# Datasets

Box Office Mojo:
- bom.movie_gross.csv.gz

IMDB (more infor info [here](https://www.imdb.com/interfaces/)):
- imdb.name.basics.csv.gz
- imdb.title.akas.csv.gz
- imdb.title.basics.csv.gz
- imdb.title.crew.csv.gz
- imdb.title.principals.csv.gz
- imdb.title.ratings.csv.gz

Rotten Tomatoes:
- rt.movie_info.tsv.gz
- rt.reviews.tsv.gz

TheMovieDB:
- tmdb.movies.csv.gz

The Numbers:
- tn.movie_budgets.csv.gz

# Genres Data Exploration

## Importing Modules

In [1]:
import pandas as pd
import numpy as np
import matplotlib.pyplot as plt
import seaborn as sns
%matplotlib inline

pd.set_option('display.max_rows', 500) # Allows Jupyter Notebook to expand how much data is shown.
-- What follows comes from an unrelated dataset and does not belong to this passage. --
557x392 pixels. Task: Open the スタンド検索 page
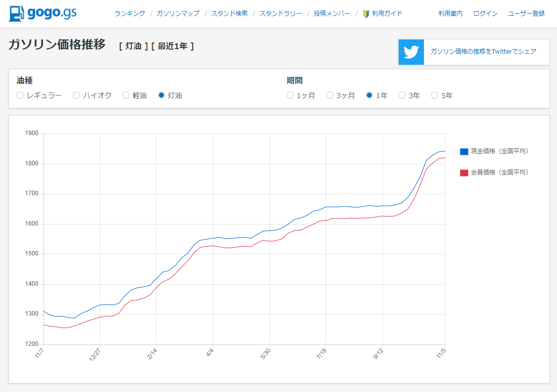coord(230,14)
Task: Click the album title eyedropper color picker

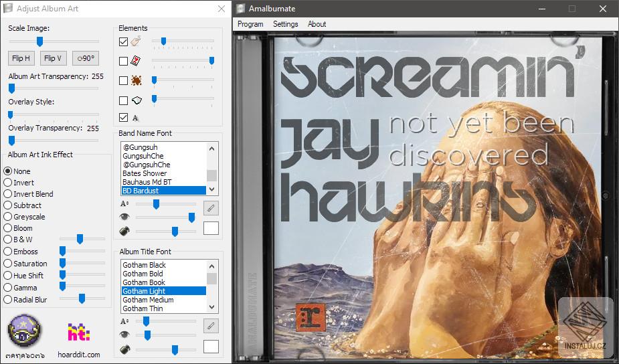Action: (211, 326)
## Reading in IMDB's title.basics dataset

In [2]:
imdb_title_basics_df = pd.read_csv('zippedData/imdb.title.basics.csv.gz')
g_df = imdb_title_basics_df #g stands for genre(s)
g_df

Unnamed: 0,tconst,primary_title,original_title,start_year,runtime_minutes,genres
0,tt0063540,Sunghursh,Sunghursh,2013,175.0,"Action,Crime,Drama"
1,tt0066787,One Day Before the Rainy Season,Ashad Ka Ek Din,2019,114.0,"Biography,Drama"
2,tt0069049,The Other Side of the Wind,The Other Side of the Wind,2018,122.0,Drama
3,tt0069204,Sabse Bada Sukh,Sabse Bada Sukh,2018,,"Comedy,Drama"
4,tt0100275,The Wandering Soap Opera,La Telenovela Errante,2017,80.0,"Comedy,Drama,Fantasy"
...,...,...,...,...,...,...
146139,tt9916538,Kuambil Lagi Hatiku,Kuambil Lagi Hatiku,2019,123.0,Drama
146140,tt9916622,Rodolpho Teóphilo - O Legado de um Pioneiro,Rodolpho Teóphilo - O Legado de um Pioneiro,2015,,Documentary
146141,tt9916706,Dankyavar Danka,Dankyavar Danka,2013,,Comedy
146142,tt9916730,6 Gunn,6 Gunn,2017,116.0,


## Identifying Duplicates in IMDB's title.basics

Now I want to see how many duplicates are in the `'primary_title'` column.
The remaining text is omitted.